(Entries on locating words and elements)
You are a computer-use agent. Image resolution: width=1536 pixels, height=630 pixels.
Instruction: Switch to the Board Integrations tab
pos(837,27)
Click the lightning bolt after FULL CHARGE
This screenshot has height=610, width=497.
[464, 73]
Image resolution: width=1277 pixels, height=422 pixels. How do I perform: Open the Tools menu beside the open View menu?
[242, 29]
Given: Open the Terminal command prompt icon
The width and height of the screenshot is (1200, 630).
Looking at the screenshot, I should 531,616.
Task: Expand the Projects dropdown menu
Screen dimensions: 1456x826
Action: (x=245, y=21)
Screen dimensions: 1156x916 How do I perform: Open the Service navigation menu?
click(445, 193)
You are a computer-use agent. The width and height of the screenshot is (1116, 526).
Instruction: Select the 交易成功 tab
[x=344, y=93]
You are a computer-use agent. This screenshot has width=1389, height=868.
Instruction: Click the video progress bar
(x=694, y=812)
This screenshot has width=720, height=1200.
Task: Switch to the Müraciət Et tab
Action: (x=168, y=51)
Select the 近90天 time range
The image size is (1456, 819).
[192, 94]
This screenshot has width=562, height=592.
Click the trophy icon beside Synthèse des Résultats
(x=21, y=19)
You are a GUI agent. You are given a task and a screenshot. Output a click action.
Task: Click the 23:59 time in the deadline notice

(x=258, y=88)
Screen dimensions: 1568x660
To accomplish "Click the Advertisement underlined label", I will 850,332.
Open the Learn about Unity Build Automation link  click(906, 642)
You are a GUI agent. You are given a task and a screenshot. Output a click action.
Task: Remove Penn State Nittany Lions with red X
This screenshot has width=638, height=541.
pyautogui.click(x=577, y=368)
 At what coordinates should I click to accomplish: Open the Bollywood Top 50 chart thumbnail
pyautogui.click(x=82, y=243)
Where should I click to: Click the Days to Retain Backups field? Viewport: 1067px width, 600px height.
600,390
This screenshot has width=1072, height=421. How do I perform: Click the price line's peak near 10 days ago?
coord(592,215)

Exercise task: Find every line in the material above that contains the string "perform" and copy each one. Case counts.

Task response:
Image resolution: width=1277 pixels, height=422 pixels. How do I perform: Open the Tools menu beside the open View menu?
Screen dimensions: 1156x916 How do I perform: Open the Service navigation menu?
This screenshot has width=1072, height=421. How do I perform: Click the price line's peak near 10 days ago?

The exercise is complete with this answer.